Tugas Singkat:
Jawab pertanyaan berikut dari teks tentang Malioboro:
1. Di mana tepatnya seniman jalanan itu berada?
2. Yogyakarta disebut sebagai kota apa?
3. Menurut kalimat terakhir teks, hidup para penjaga Malioboro itu tentang apa?

Teks Kutipan:
────

“Pulang ke kotamu…ada setangkup
haru dalam rindu…masih seperti dulu, tiap sudut menyapaku bersahabat penuh
selaksa makna…”
Sayup-sayup terdengar alunan syahdu
dari seniman jalanan yang menghiasi pinggiran malioboro tepat di 0 km. Yah,
Yogyakarta, kota seribu budaya yang selalu menghadirkan eksotisme dari setiap
sudut-sudutnya. Begitulah malioboro pun mewakili keramahan dari kota
Yogyakarta. Hilir mudik kendaraan yang melintas tidak pernah mengurangi
ketentraman setiap orang yang lalu-lalang di pinggiran malioboro. Langit sore
yang begitu biru seolah-olah mengucapkan salam kepada semua orang yang sedang
tersihir oleh kebersahajaan malioboro. Sekalipun ramai, ajaibnya selalu saja
bisa menjadi penawar penat setelah seharian berkutat dengan aktivitas. Tidak
bisa dipungkiri, ada energi lain yang dimiliki malioboro, yang bisa
menghipnotis siapa saja yang berkunjung ke sana.
Malioboro sore begitu nyaman,
dan mungkin memang selalu nyaman. Tahukah? Bahwa ada yang begitu nyaman
menikmati setiap sore yang indah di malioboro. Walaupun dunia begitu keras
menekannya, tetapi bahagia selalu tersirat dari wajahnya. Dia ataupun mereka
adalah aset berharga penerus kekhasan yang dimiliki oleh Yogyakarta. Dari
keriput-keriput yang terukir di wajahnya, menggambarkan perjuangan kehidupan
yang tidak semudah mereka yang duduk di kursi mewah di bawah atap megah dengan
pendingin ruangan kelas nomor satu. Kulitnya menghitam kelam karena terlalu
akrab berkawan dengan matahari. Bahkan aroma tubuhnya pun pekat dengan
matahari. Kaki-kakinya yang dulu kekar dan tegas, seiring dimakannya waktu
mulai merapuh dan mengering. Tetapi tuntutan perut membuatnya justru semakin
kuat.
Yah, dia ataupun mereka yang selalu
setia menjaga malioboro tercinta dengan becak tuanya. Banyak yang tidak
mengerti bahwa sekalipun fisiknya terasa layu, tetapi kehangatan malioboro
selalu bisa membuat mereka punya semangat yang baru. Apalagi jika mereka teringat bahwa sang
istri dan buah hati menunggunya dengan harapan sesuap nasi, ramainya malioboro pun akan mereka tantang. Terkadang lintingan rokok menemani mereka
untuk berbagi kerasnya kehidupan yang dijalani. Ironis memang, dengan bajunya
yang bau matahari, mereka setia menanti setiap orang yang ingin menikmati
indahnya kota Jogja. Sementara di sisi lain, mobil-mobil mewah kerap berhenti
di depan mereka, memamerkan senyum bangga dan bahagia lantaran berhasil menjadi
orang yang kaya. Tetapi mereka, yah, mereka yang selalu setia dengan becaknya,
mempunyai standar bahagia yang berbeda. Kehidupan yang tidak melulu bergelimang
harta, kehidupan yang tidak selalu dipagari tembok berlapis emas, kehidupan
yang tidak tentang uang dan kekuasaan. Hidup mereka adalah tentang bersyukur.

────

Bahan yang Disediakan:
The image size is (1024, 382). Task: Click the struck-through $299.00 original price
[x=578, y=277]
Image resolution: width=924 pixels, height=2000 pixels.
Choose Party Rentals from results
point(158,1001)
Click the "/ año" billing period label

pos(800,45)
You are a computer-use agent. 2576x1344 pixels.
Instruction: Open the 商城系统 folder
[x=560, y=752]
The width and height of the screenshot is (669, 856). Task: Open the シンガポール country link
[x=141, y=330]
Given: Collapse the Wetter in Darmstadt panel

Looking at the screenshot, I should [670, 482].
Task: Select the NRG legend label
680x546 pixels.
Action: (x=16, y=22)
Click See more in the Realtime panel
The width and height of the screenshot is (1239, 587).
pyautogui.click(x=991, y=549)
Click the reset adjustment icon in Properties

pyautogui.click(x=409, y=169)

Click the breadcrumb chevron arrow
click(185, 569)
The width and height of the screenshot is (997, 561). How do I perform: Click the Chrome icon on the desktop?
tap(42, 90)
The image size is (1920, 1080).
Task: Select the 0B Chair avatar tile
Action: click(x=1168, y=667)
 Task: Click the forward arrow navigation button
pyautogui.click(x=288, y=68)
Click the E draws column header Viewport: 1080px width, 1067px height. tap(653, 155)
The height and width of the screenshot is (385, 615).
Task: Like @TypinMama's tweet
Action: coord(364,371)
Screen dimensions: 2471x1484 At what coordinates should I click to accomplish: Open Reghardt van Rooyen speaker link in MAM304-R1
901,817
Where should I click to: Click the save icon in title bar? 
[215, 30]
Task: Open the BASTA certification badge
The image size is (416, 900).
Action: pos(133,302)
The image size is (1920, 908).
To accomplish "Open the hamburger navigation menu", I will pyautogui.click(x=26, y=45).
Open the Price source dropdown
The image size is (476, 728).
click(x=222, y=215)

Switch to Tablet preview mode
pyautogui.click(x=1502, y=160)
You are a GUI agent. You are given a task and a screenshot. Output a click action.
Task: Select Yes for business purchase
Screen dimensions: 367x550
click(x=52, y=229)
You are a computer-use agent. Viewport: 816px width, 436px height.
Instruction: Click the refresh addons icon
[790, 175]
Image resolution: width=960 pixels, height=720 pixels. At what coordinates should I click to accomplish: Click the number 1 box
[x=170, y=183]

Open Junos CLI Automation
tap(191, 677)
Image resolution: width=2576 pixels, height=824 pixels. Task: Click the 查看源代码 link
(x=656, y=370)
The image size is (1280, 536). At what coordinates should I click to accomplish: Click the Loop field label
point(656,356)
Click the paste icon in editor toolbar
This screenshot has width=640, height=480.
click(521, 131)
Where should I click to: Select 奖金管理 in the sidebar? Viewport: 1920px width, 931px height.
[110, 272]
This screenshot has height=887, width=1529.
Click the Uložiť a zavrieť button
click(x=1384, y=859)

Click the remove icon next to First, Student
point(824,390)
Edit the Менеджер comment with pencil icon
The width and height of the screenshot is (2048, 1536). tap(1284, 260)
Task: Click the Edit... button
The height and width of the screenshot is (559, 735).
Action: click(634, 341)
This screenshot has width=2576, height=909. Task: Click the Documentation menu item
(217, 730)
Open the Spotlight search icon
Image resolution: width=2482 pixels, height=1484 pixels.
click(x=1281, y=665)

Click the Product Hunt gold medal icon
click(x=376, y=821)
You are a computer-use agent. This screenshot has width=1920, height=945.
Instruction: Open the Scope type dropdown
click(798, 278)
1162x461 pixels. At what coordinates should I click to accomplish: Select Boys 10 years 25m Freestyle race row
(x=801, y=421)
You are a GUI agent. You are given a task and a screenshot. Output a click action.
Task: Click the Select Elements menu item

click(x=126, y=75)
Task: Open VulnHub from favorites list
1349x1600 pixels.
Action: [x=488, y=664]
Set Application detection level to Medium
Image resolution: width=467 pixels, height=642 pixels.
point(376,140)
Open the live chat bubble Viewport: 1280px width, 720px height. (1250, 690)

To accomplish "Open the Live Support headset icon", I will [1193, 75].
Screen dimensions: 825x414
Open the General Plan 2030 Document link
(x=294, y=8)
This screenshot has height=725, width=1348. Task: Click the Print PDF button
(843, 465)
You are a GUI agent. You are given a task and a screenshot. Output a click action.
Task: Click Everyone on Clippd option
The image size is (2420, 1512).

────

Jawaban di Bawah:
1. Di pinggiran Malioboro, tepat di 0 km.
2. Kota seribu budaya.
3. Tentang bersyukur.